Name that Tune: “Yellow is the color of my true love’s hair in the morning, when we rise” – Yellow is the Colour, Donovan  

Movie Quote of the Day: “I have always respected redheads as members of a hair color minority.” – Legally Blond 2  

The M-i-L received an Azalea Bush in a pot today, delivered personally by the owner of the local Florist whose website it was I ordered the original one from. She had been so incensed at Interflora’s balls-up that she sourced one herself and drove it round on a Sunday. M-i-L now very happy. Interflora now having another irate women hounding their complaints department (M-i-L already rang them herself yesterday to give them what for). Now they have an angry florist joining the queue to put her two-penneth in – the gypsophilia is gonna hit the fan my friend!  

I’ve spoken to them and emailed but I think I’ll do a good old fashioned letter too, just for the hell of it and perhaps my Pops can add it to the appendix of his book of Henry Roots type letters, if he ever gets his back catalogue of:- “Dear Sir, with reference to…“ personal missives of complaint published.  


 So, it’s been at least a fortnight since I mentioned my barnet. It’s about time for an update on the quest to get rid of the redhead. Last night I decided to live on the edge and go for the Pre-Lighten again.  Well aware that it was, in all likelihood going to turn into a Tangerine Dream Nightmare but, in the mood to say F*ck It! I went ahead, secure in the knowledge that with it being a Bank Holiday Weekend, I would have a days grace to rectify any follicle faux-pas.  

Although it wasn’t quite as successful an enterprise as I had hoped, I didn’t think it was totally unfortunate until Bman came home from work and asked me what I had been doing? I explained I had pre-lightened and would have to wait a while before I could put another colour on it to calm it down.  

“There’s nothing I can put on it for a while yet” says I.  

“Well you could start with a Tam o’ Shanter” says He.  

“I can live with it for a week or so” says me. “ 

Meanwhile I have to live with Russ Abbott” says my ever so hilarious husband.  

You really are a funny guy!

It’s really not that bad. I see it as more of a Doctor Zaius from Planet of the Apes myself.  


I’ll say one thing for my husband, he does have an extensive collection of hats, so if Plan C tomorrow goes belly-up I may have to start a new trend in novelty headgear at work on Tuesday. Decisions decisions:- Fez, Tweedledum propeller cap or balaclava?  


It’s a tough call.  

Alternatively I could just fashion my hair into a telephone receiver shape and claim that it’s Lady GaGa week.  

What? I'm getting down with the kids man!

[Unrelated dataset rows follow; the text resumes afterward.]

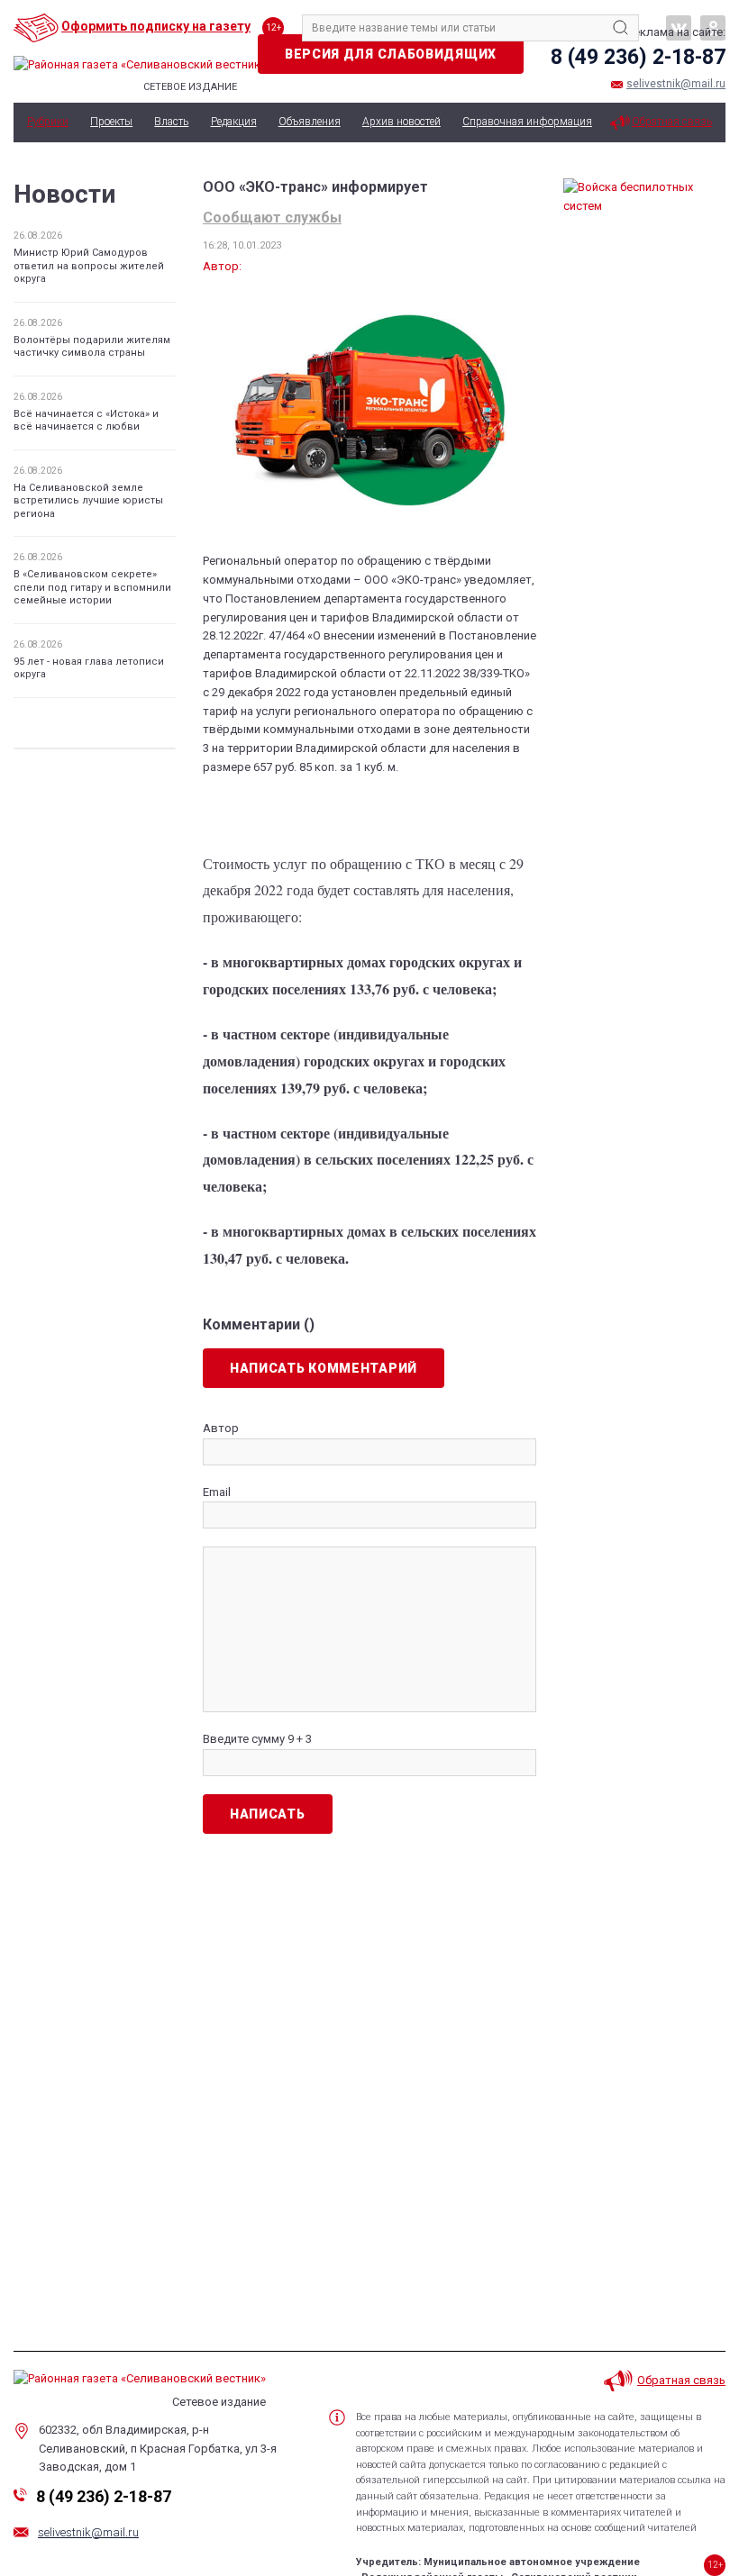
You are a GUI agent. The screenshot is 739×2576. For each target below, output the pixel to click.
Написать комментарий (323, 1368)
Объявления (309, 121)
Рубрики (47, 121)
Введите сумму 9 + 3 (257, 1739)
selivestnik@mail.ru (675, 83)
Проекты (111, 121)
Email (217, 1492)
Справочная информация (527, 121)
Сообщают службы (272, 217)
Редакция (234, 121)
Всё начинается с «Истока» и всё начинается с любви (86, 420)
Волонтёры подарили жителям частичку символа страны (92, 346)
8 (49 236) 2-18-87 (638, 57)
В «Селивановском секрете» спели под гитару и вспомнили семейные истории (92, 587)
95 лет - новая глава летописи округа (89, 668)
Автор (221, 1428)
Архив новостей (401, 121)
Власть (171, 121)
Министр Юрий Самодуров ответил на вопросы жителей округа (89, 266)
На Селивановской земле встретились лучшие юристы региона (88, 501)
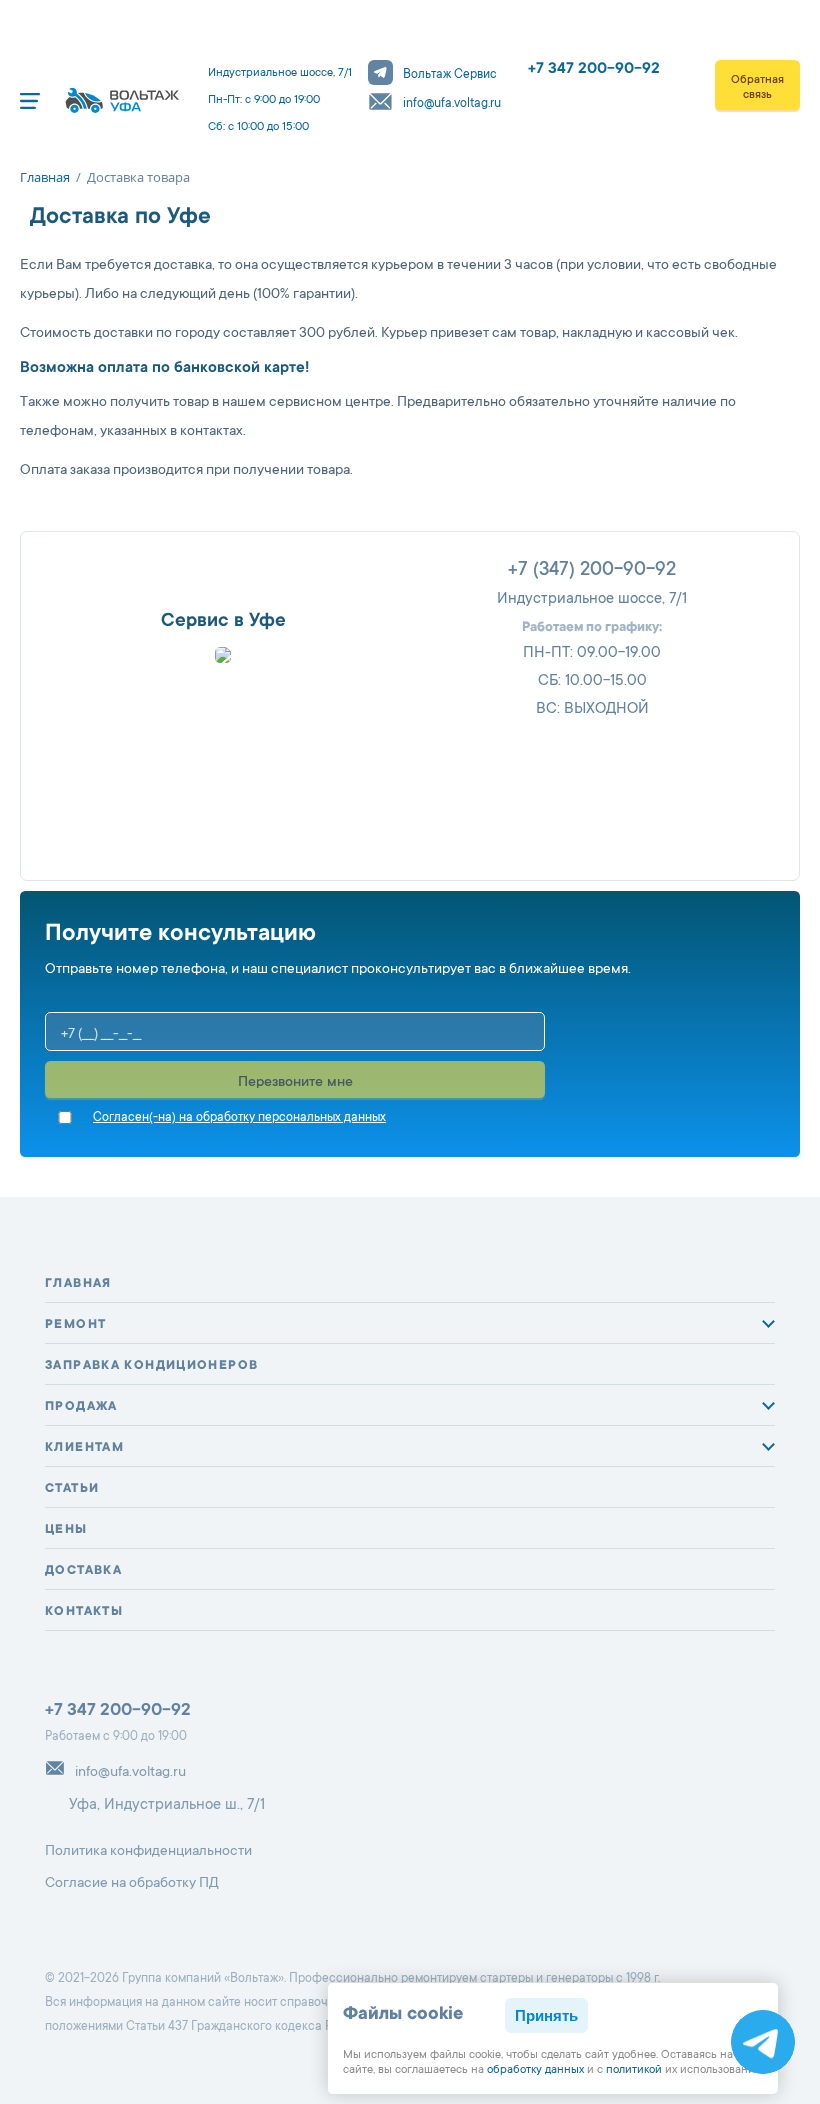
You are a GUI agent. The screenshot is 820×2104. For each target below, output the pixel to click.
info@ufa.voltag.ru (452, 104)
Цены (66, 1530)
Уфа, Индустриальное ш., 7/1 (167, 1805)
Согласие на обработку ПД (132, 1884)
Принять (546, 2015)
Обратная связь (757, 88)
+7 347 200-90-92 (594, 69)
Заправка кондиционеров (151, 1366)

I’m astounded I haven’t yet ended up as a story in ‘Take a Shite’ magazine or similar with the tagline  “I almost died for a dyejob”  and a picture of me on life support with my face swollen up like a zeppelin and skin peeling off in sheets.  [If this does now actually happen, I will post photos on here as soon as I regain my gross and fine motor skills when my fingers return to their usual size and we’ll all have a good old laugh about it.]